═══ DATA PROVIDED ═══

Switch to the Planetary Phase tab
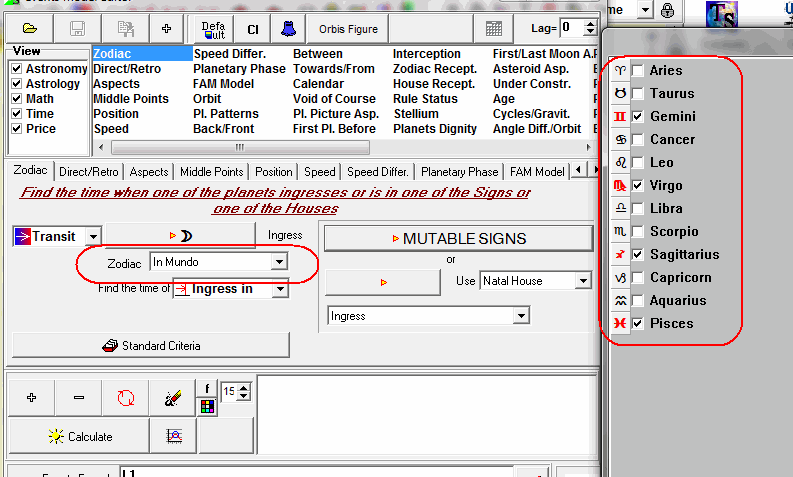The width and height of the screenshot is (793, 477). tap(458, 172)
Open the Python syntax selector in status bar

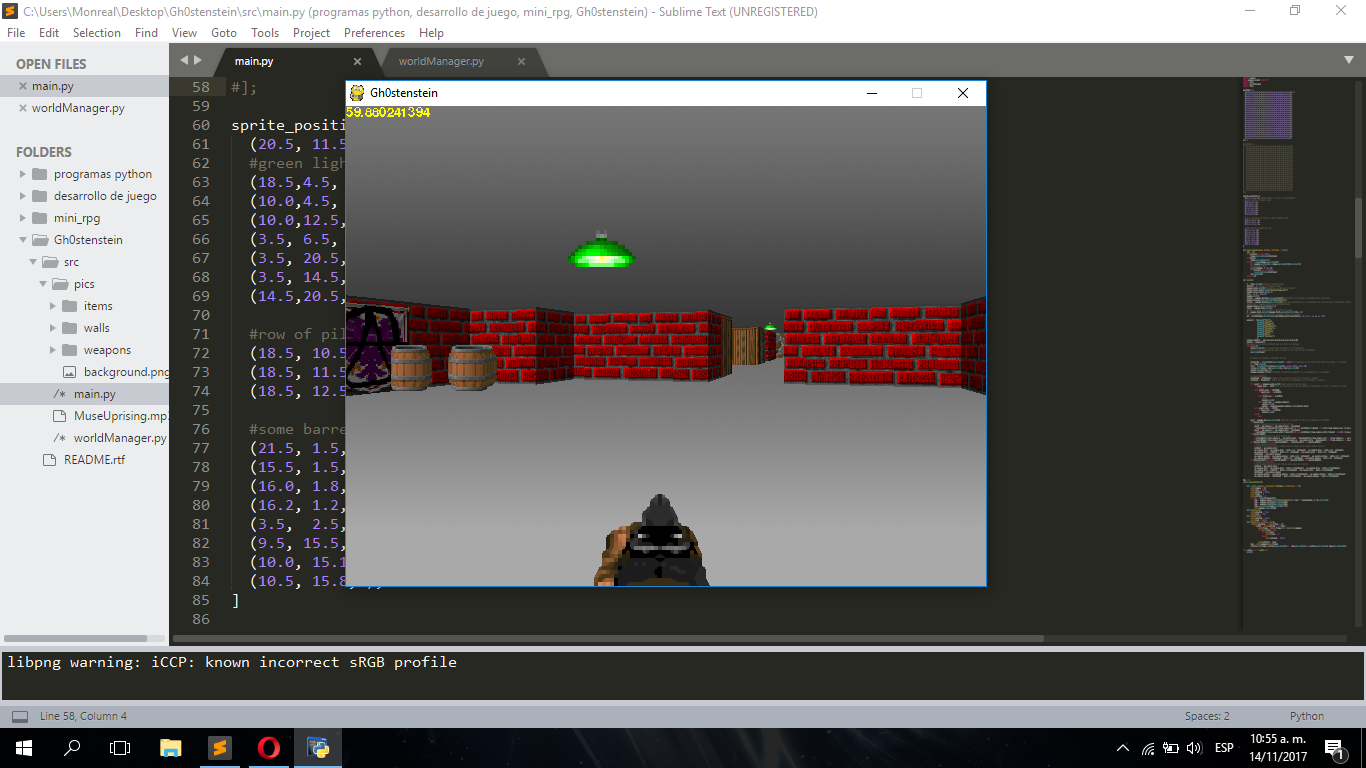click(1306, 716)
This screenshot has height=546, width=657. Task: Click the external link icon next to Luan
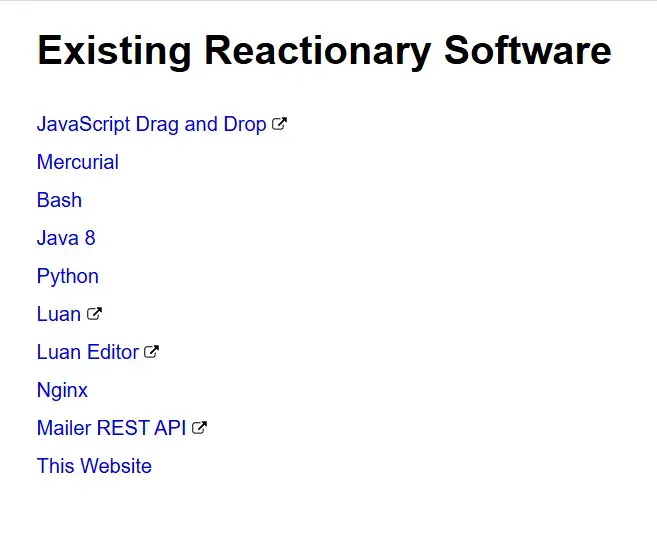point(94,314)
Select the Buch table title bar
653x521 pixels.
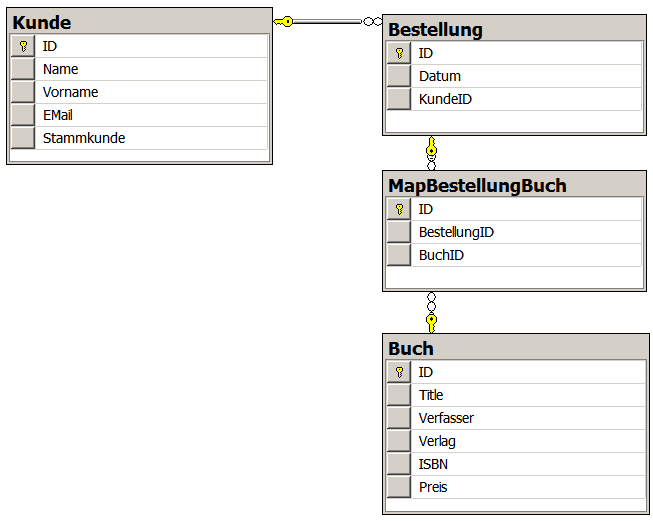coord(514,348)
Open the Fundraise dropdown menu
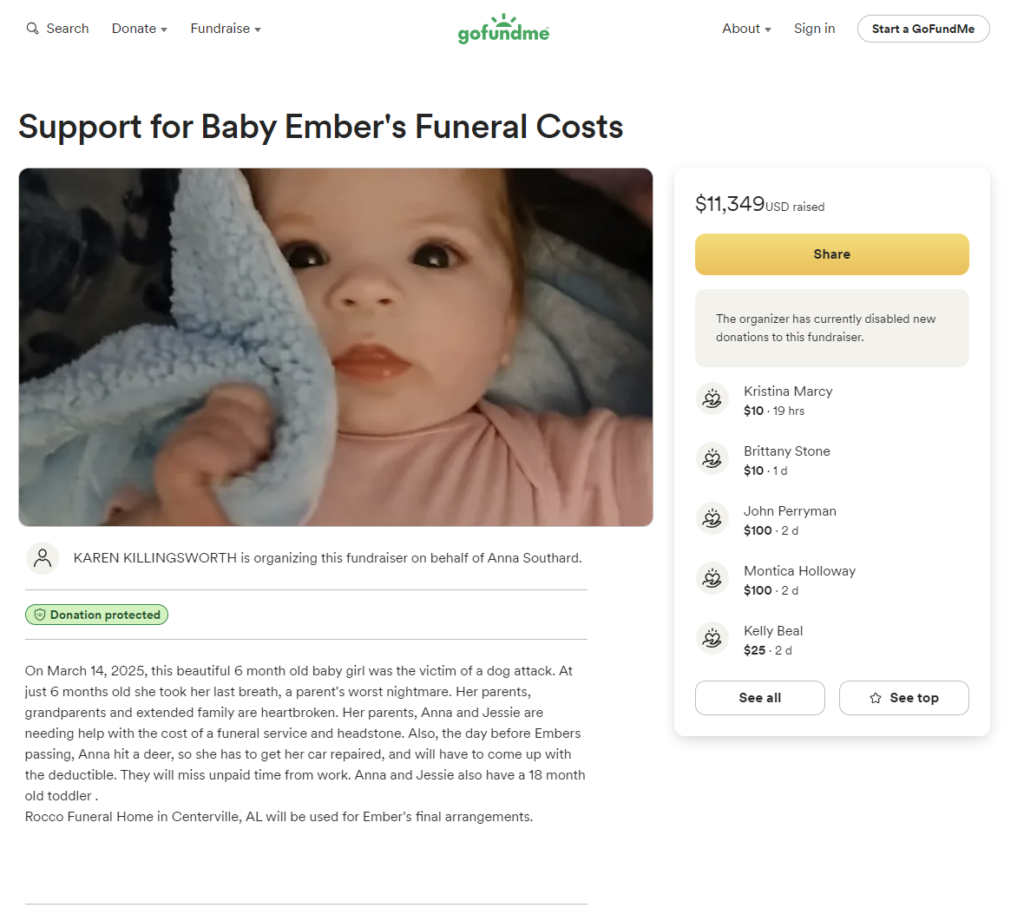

═══

* **PROBLEM**: From the material above, copy everything exactly but the pictures.

* **RESULT OF THIS TASK**:
Switch to the Planetary Phase tab
The width and height of the screenshot is (793, 477). tap(458, 172)
Open the Python syntax selector in status bar

click(1306, 716)
This screenshot has height=546, width=657. Task: Click the external link icon next to Luan
point(94,314)
Select the Buch table title bar
653x521 pixels.
coord(514,348)
Open the Fundraise dropdown menu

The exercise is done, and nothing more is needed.